*** Document section ***

- Principles of human movement
- Learning how to learn
- Talent is grown, not given
- Anyone can be good at anything (almost)
- Genetics are a thing
- Do the things you like doing, not necessarily the things you’re good at (thought often, being good at something initially will mean that you like it, and then the cycle of being good at thing → like it → do it more → gets better at thing → likes it more; kicks off.)
I have too many hobbies. All my life, I’ve jumped around from interest to interest, chasing the joy of the rapid learning and achievement that only comes from the beginners entry into any given area, and quickly fades once you reach a basic level of proficiency. Basketball, tennis, golf, swimming, skateboarding, parkour, breakdancing, track and field, boxing, Brazilian jiu jitsu, olympic weightlifting. And not just sports: special interests, genres I liked, books, music. Hopping from spans of being obsessed with alt rock, hip hop, 90’s rap, Japanese city pop, night-synth, chillstep, EDM, country. Even in my career I’ve hopped around: trading, software engineering, data engineering, back to trading. Why did I do this? Was it that I didn’t like the grind? I just wanted to quit when things got hard? Boredom? After revealing the mystery of the skill, did I want to quickly move on to something else? ADHD? Maybe a little of all of the above. But also a bit of longing, always being told from a young age about talent, seeing talented individuals doing their sport and excelling, and wanting to find that “special thing that I’m gifted in” for myself. But that search never yielded results. As a teen, this was extremely disheartening. If you believe that talent is god-given, and part of your life is discovering the “thing” that you’re really good at, and then spending years searching for it and not finding it, you’d be a bit downtrodden as well. However, at some point I came around to the idea that talent isn’t given, it’s grown.

*** End of Document section ***

Set of tasks:
(A) List every music genre the essay on hobbies and talent names as one the writer was obsessed with.
(B) Carry on the essay on hobbies and talent, starting after its final sentence.

*** Study material ***

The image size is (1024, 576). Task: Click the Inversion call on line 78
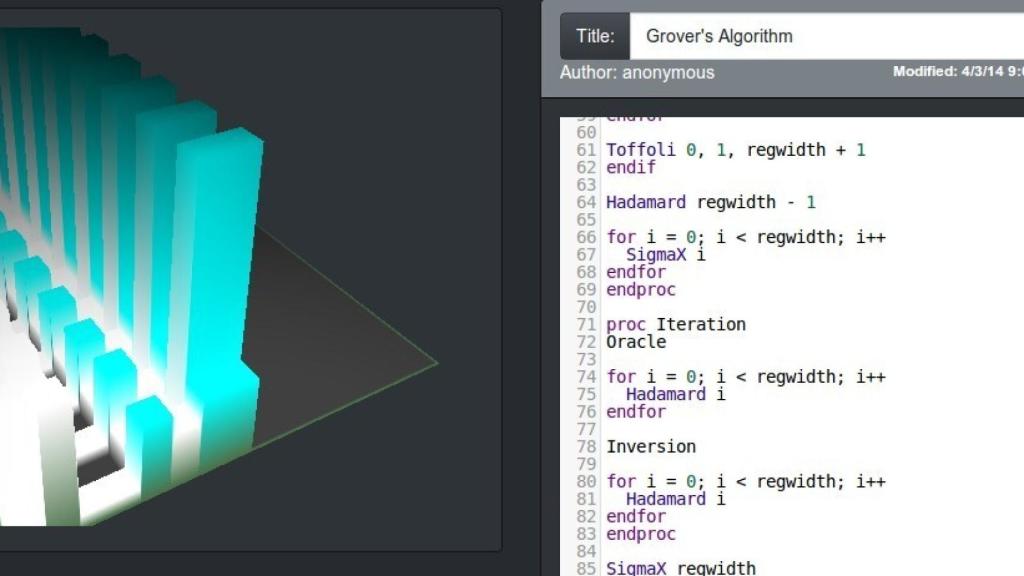pyautogui.click(x=650, y=446)
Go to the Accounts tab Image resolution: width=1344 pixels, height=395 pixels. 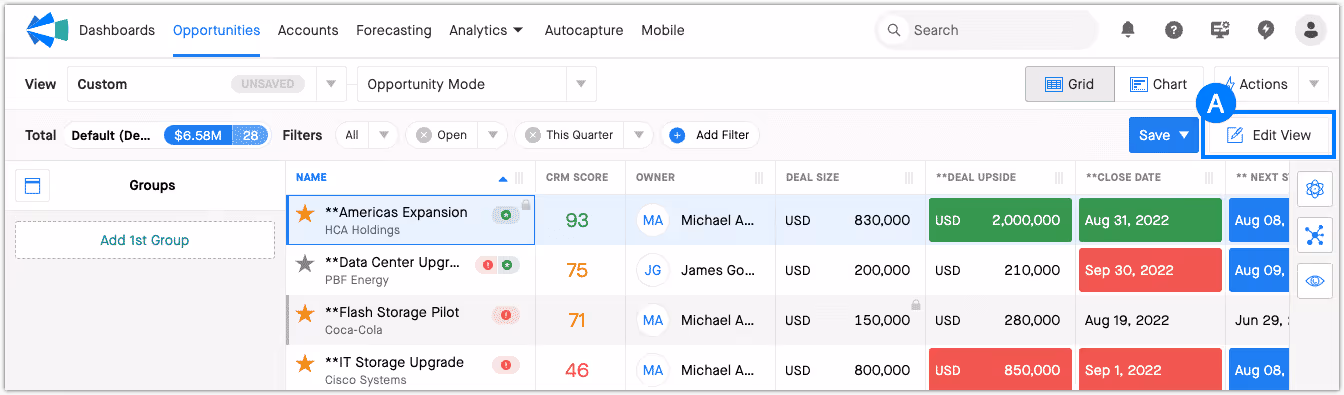pos(308,30)
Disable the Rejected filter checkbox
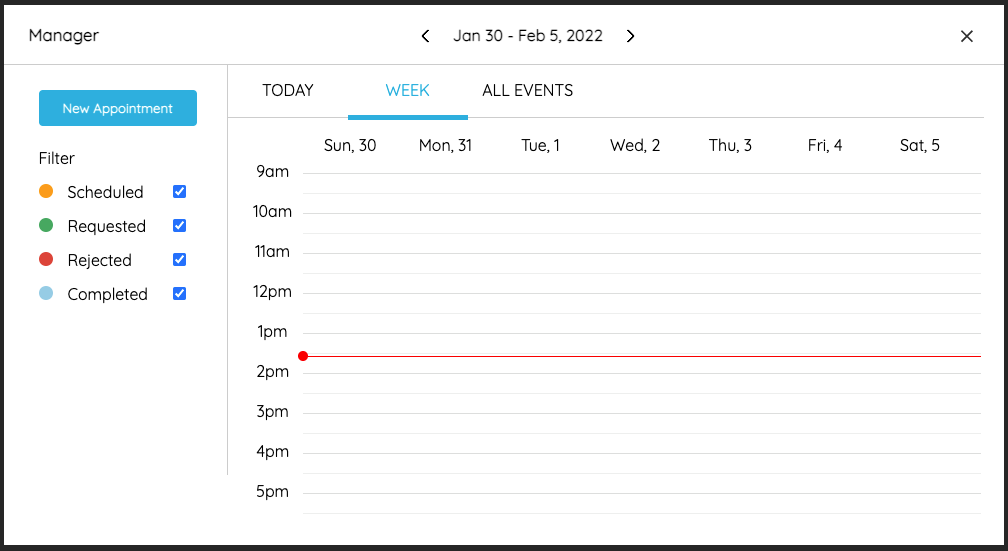 pyautogui.click(x=180, y=259)
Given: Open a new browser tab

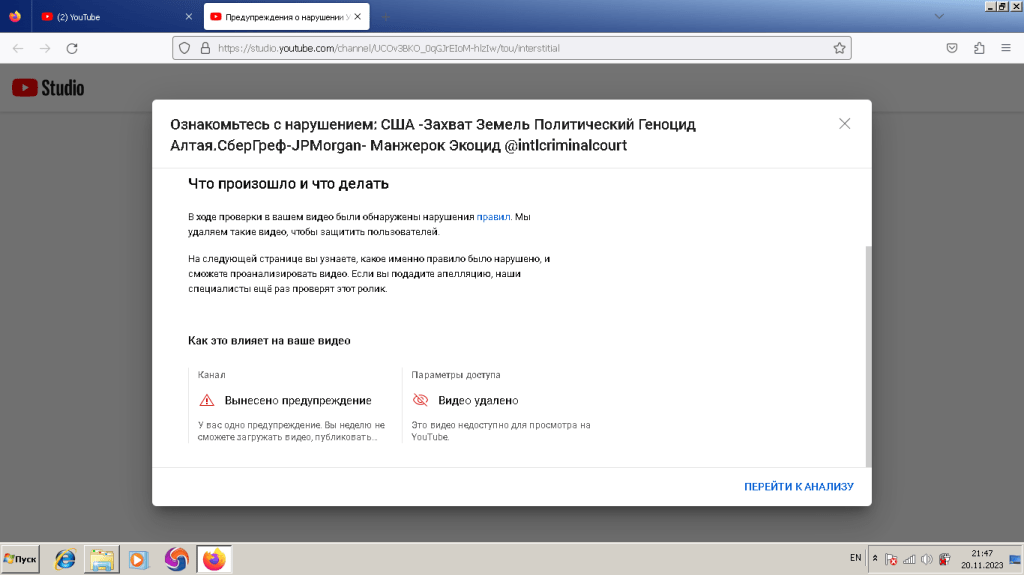Looking at the screenshot, I should click(386, 17).
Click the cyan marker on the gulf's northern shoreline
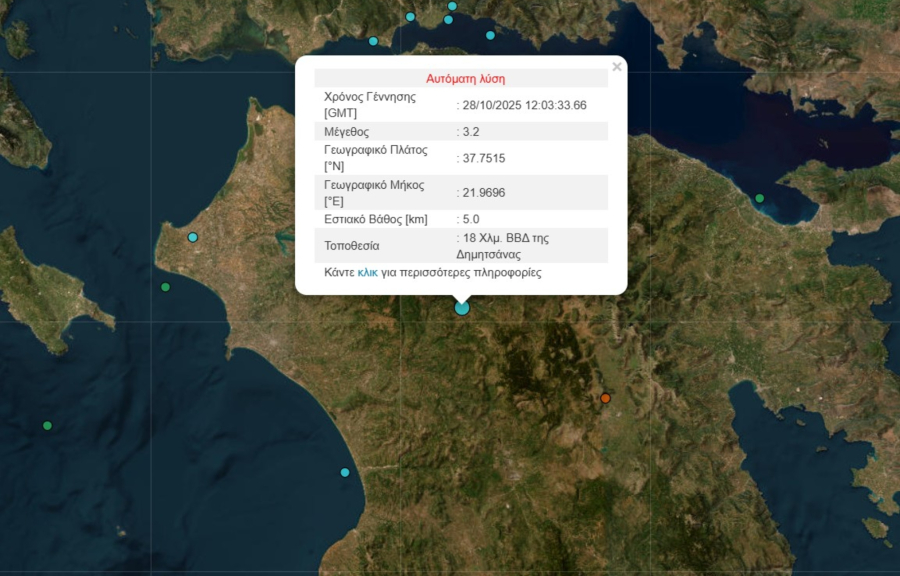The width and height of the screenshot is (900, 576). [448, 20]
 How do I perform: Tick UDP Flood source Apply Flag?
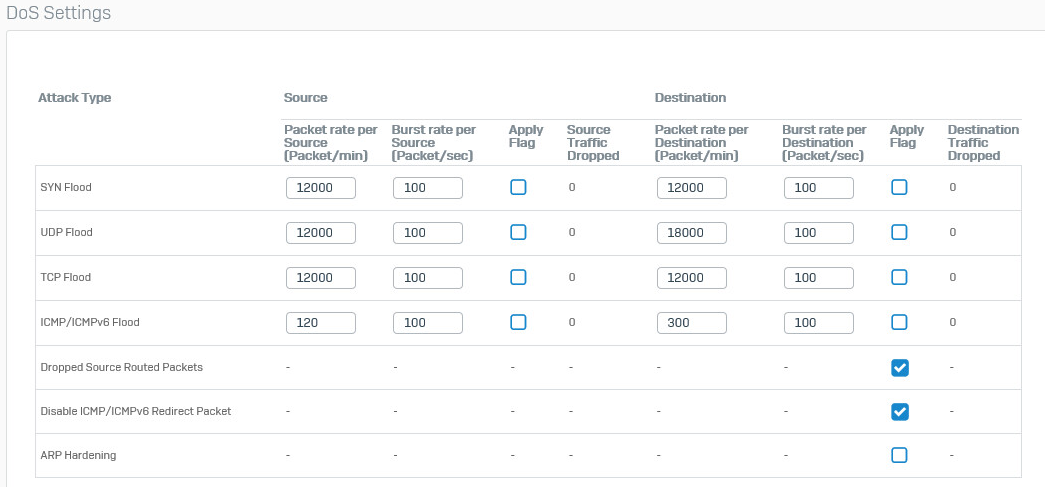click(518, 232)
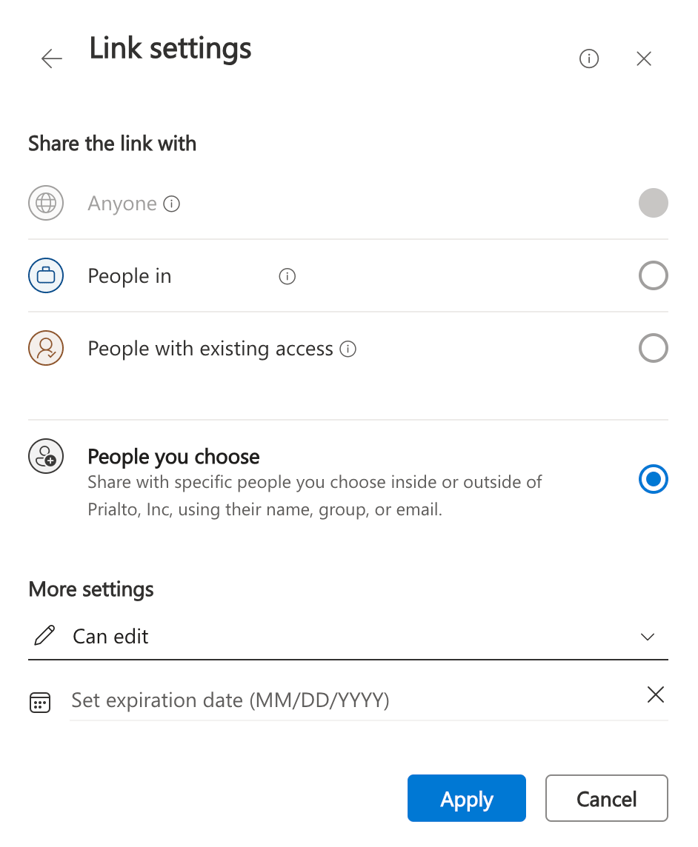Click the add-person icon for People you choose
This screenshot has height=847, width=698.
45,456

*** End of Study material ***

Solved problems:
(A) alt rock, hip hop, 90’s rap, Japanese city pop, night-synth, chillstep, EDM, country

(B)
At first I thought my jumping around from hobby/special interest/sport was a curse, but only later did I realize it was actually a gift. By going through the beginning stages of many different things, you become a jack of all trades. You get really good at learning, quickly. This has suited me well throughout my life. You also begin to see the threads of transferability that weave themselves through different sports. For example, you begin to understand how to use your legs, how to drive your hips to generate power, what movements act like a whip, and what act like a lever. How your muscles work, feeling comfortable in your own body, fluidity of movement. The underlying principles begin to reveal themselves to you, you develop a sense of athleticism that spans beyond any one specific area. You get really good at picking up the deeper message that instructions are trying to convey. You’ll understand from first principles how the movements in the sport work. In tennis, power is generated from the legs pressing into the floor, moving into the hips, connecting through the torso and back muscles, through the rotation in the shoulder to outlay the power to the wrist and through the racquet to hit the ball. In golf, same type of thing but altered slightly, with slightly different leverages. You begin to see the tempo in the movement itself, and understand the importance of leg drive in sports. Your brain starts to understand movement of your body as a whole, not simply a bag of parts. You aren’t just moving your arm, you’re leveraging your entire body, every muscle and tendon connected, playing a game of tag with power and momentum flowing through each fiber to bring energy from one spot to another.